(Records from a dataset)
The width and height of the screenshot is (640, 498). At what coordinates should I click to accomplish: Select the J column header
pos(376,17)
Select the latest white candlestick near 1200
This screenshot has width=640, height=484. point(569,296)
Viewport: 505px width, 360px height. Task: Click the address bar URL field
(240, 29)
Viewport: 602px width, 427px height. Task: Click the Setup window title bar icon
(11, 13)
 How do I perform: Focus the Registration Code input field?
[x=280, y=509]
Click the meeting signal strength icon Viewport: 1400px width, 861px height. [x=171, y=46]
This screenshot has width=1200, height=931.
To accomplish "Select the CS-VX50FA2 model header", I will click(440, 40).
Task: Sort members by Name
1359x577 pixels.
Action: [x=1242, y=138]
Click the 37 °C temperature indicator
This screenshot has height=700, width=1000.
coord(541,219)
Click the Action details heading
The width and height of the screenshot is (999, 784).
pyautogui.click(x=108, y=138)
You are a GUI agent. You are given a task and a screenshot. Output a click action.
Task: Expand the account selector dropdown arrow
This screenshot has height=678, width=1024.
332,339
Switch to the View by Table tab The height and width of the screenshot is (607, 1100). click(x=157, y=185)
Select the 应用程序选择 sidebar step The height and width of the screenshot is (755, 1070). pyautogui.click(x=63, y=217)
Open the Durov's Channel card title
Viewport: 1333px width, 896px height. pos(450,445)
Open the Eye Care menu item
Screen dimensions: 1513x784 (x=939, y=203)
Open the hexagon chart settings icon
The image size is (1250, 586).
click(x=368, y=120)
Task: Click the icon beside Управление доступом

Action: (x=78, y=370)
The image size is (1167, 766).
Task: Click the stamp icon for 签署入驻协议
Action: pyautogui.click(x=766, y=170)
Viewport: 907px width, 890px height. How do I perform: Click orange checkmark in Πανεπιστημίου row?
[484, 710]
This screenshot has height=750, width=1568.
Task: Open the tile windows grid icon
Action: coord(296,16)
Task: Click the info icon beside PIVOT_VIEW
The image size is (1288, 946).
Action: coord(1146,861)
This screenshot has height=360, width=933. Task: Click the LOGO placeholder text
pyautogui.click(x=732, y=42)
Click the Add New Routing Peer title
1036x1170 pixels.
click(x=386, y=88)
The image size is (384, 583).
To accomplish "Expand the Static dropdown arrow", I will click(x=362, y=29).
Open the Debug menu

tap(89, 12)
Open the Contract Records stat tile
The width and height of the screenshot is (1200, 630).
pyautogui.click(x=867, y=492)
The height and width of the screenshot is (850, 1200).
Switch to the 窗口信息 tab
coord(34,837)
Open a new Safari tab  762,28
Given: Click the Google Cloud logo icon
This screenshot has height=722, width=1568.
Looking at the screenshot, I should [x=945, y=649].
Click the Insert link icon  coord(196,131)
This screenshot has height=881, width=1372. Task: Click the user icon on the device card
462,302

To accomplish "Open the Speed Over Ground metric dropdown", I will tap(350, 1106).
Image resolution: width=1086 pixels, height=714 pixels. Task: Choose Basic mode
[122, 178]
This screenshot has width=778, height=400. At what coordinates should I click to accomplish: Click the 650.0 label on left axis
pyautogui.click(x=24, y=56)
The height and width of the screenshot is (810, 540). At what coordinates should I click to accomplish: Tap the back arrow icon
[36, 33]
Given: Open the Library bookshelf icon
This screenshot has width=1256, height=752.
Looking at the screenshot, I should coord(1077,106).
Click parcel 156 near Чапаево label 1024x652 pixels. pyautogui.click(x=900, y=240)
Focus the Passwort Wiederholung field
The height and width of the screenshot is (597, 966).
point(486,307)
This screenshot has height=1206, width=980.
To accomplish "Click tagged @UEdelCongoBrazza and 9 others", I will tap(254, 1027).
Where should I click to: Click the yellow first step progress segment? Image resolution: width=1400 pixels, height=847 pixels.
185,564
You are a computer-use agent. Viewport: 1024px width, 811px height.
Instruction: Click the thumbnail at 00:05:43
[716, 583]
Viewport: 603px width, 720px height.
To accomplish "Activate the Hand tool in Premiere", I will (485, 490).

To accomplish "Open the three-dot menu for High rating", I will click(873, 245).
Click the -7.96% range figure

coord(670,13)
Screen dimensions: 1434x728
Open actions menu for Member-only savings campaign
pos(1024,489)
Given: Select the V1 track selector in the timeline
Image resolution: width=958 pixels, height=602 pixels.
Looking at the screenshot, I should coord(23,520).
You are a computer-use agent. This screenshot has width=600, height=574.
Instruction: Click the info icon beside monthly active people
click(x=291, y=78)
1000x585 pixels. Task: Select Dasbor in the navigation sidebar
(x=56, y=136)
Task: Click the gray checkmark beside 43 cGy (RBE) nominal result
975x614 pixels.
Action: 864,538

→ What is required: Take the records and restate them word for word.

→ Solution to this exercise:
The width and height of the screenshot is (640, 498). At what coordinates should I click to accomplish: Select the J column header
pos(376,17)
Select the latest white candlestick near 1200
This screenshot has width=640, height=484. point(569,296)
Viewport: 505px width, 360px height. Task: Click the address bar URL field
(240, 29)
Viewport: 602px width, 427px height. Task: Click the Setup window title bar icon
(11, 13)
 How do I perform: Focus the Registration Code input field?
[x=280, y=509]
Click the meeting signal strength icon Viewport: 1400px width, 861px height. [x=171, y=46]
This screenshot has width=1200, height=931.
To accomplish "Select the CS-VX50FA2 model header", I will click(440, 40).
Task: Sort members by Name
1359x577 pixels.
Action: [x=1242, y=138]
Click the 37 °C temperature indicator
This screenshot has height=700, width=1000.
coord(541,219)
Click the Action details heading
The width and height of the screenshot is (999, 784).
pyautogui.click(x=108, y=138)
You are a GUI agent. You are given a task and a screenshot. Output a click action.
Task: Expand the account selector dropdown arrow
This screenshot has height=678, width=1024.
332,339
Switch to the View by Table tab The height and width of the screenshot is (607, 1100). click(x=157, y=185)
Select the 应用程序选择 sidebar step The height and width of the screenshot is (755, 1070). pyautogui.click(x=63, y=217)
Open the Durov's Channel card title
Viewport: 1333px width, 896px height. pos(450,445)
Open the Eye Care menu item
Screen dimensions: 1513x784 (x=939, y=203)
Open the hexagon chart settings icon
The image size is (1250, 586).
click(x=368, y=120)
Task: Click the icon beside Управление доступом

Action: (x=78, y=370)
The image size is (1167, 766).
Task: Click the stamp icon for 签署入驻协议
Action: pyautogui.click(x=766, y=170)
Viewport: 907px width, 890px height. How do I perform: Click orange checkmark in Πανεπιστημίου row?
[484, 710]
This screenshot has height=750, width=1568.
Task: Open the tile windows grid icon
Action: coord(296,16)
Task: Click the info icon beside PIVOT_VIEW
The image size is (1288, 946).
Action: coord(1146,861)
This screenshot has height=360, width=933. Task: Click the LOGO placeholder text
pyautogui.click(x=732, y=42)
Click the Add New Routing Peer title
1036x1170 pixels.
click(x=386, y=88)
The image size is (384, 583).
To accomplish "Expand the Static dropdown arrow", I will click(x=362, y=29).
Open the Debug menu

tap(89, 12)
Open the Contract Records stat tile
The width and height of the screenshot is (1200, 630).
pyautogui.click(x=867, y=492)
The height and width of the screenshot is (850, 1200).
Switch to the 窗口信息 tab
coord(34,837)
Open a new Safari tab  762,28
Given: Click the Google Cloud logo icon
This screenshot has height=722, width=1568.
Looking at the screenshot, I should [x=945, y=649].
Click the Insert link icon  coord(196,131)
This screenshot has height=881, width=1372. Task: Click the user icon on the device card
462,302

To accomplish "Open the Speed Over Ground metric dropdown", I will tap(350, 1106).
Image resolution: width=1086 pixels, height=714 pixels. Task: Choose Basic mode
[122, 178]
This screenshot has width=778, height=400. At what coordinates should I click to accomplish: Click the 650.0 label on left axis
pyautogui.click(x=24, y=56)
The height and width of the screenshot is (810, 540). At what coordinates should I click to accomplish: Tap the back arrow icon
[36, 33]
Given: Open the Library bookshelf icon
This screenshot has width=1256, height=752.
Looking at the screenshot, I should coord(1077,106).
Click parcel 156 near Чапаево label 1024x652 pixels. pyautogui.click(x=900, y=240)
Focus the Passwort Wiederholung field
The height and width of the screenshot is (597, 966).
point(486,307)
This screenshot has height=1206, width=980.
To accomplish "Click tagged @UEdelCongoBrazza and 9 others", I will tap(254, 1027).
Where should I click to: Click the yellow first step progress segment? Image resolution: width=1400 pixels, height=847 pixels.
185,564
You are a computer-use agent. Viewport: 1024px width, 811px height.
Instruction: Click the thumbnail at 00:05:43
[716, 583]
Viewport: 603px width, 720px height.
To accomplish "Activate the Hand tool in Premiere", I will (485, 490).

To accomplish "Open the three-dot menu for High rating", I will click(873, 245).
Click the -7.96% range figure

coord(670,13)
Screen dimensions: 1434x728
Open actions menu for Member-only savings campaign
pos(1024,489)
Given: Select the V1 track selector in the timeline
Image resolution: width=958 pixels, height=602 pixels.
Looking at the screenshot, I should coord(23,520).
You are a computer-use agent. This screenshot has width=600, height=574.
Instruction: Click the info icon beside monthly active people
click(x=291, y=78)
1000x585 pixels. Task: Select Dasbor in the navigation sidebar
(x=56, y=136)
Task: Click the gray checkmark beside 43 cGy (RBE) nominal result
975x614 pixels.
Action: 864,538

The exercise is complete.